Gregory Suarez – 01/09/2014
I was recently working with a colleague of mine who submitted a MapReduce job via an HDInsight Powershell script and he needed a quick way to visually inspect the last several lines of the output after it had completed. He was looking for an easy and flexible way to do this considering the results were stored in Azure blob storage.
There are a couple of approaches one could take here. First, you could connect to the head node via remote desktop and execute the Hadoop tail command to retrieve the last several rows of the file. The following shows an example that could be used from the rdp session to send the results to the console for visual inspection.

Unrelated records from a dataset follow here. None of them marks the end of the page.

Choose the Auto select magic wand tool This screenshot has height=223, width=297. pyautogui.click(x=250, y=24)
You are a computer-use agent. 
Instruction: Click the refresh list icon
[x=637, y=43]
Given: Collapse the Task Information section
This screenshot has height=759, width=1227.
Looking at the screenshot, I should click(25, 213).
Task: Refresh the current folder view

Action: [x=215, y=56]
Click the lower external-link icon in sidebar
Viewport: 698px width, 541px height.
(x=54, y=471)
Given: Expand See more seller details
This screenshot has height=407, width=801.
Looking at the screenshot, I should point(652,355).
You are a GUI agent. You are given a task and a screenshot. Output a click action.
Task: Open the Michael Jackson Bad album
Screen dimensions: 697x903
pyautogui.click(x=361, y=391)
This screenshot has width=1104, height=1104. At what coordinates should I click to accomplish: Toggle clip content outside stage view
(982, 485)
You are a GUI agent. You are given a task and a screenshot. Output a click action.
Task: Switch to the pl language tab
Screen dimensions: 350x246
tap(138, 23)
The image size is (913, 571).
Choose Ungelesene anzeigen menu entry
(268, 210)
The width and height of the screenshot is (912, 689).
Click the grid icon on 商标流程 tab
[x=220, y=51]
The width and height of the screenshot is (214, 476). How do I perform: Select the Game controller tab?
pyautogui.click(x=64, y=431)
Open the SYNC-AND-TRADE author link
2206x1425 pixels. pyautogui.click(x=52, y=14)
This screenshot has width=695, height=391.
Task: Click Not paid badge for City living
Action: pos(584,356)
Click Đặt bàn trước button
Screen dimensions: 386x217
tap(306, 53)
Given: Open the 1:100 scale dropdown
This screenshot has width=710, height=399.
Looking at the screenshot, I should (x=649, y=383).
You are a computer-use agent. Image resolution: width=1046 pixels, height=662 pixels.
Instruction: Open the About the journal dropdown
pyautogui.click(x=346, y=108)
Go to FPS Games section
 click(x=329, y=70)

hadoop fs -tail /<location to filename>
Other standard ways all involve copying the results from the Azure container down to the local file system. This could be performed using external utilities such as AZCopy or could be accomplished programmatically via Azure Powershell script . Once the results are retrieved from the remote system you could use whatever tools are at your disposal to interrogate the file.
I recommended a third option which was to mount the blob storage as a local drive to the Windows 8.1 machine that submitted the job.
Above, the drive letter Z: maps to <storageaccountname>.blob.core.windows.net.
When you do this you gain the flexibility of drag and drop for uploading and downloading files to blob storage as well as in place editing and direct random access to the files contained in the remote location. This indirection allows one to execute local tools such as tail and grep against the remote blob location without having to explicitly copy the files to the local file system. When configured like this - you can think of Azure Blob storage as a USB drive that was just plugged into your system. My colleague simply opened a Windows 8.1 command prompt after the job was submitted and issued a tail command on the output file contained in blob storage to retrieve the desired results.
There are a few tools that I found which offer Azure Blob Storage drive functionality - but one in particular is Gladinet Drive Access . I have had much success with this tool which is why I recommend it.
Configuration requires just a few steps.
Once the drive is configured, you can use it like any other drive on your system.
While we do not endorse or support this tool, it may come in handy for you to use on daily basis.
I have tried mounting a drive on Win8.1 using Map Network Drive and specifying xxxxx.blob.core.windows.net and ticking the "Connect using different credentials" box, but I cannot get past the credentials page. I tried using my Microsoft Account details but these were not valid - what credentials should I be using?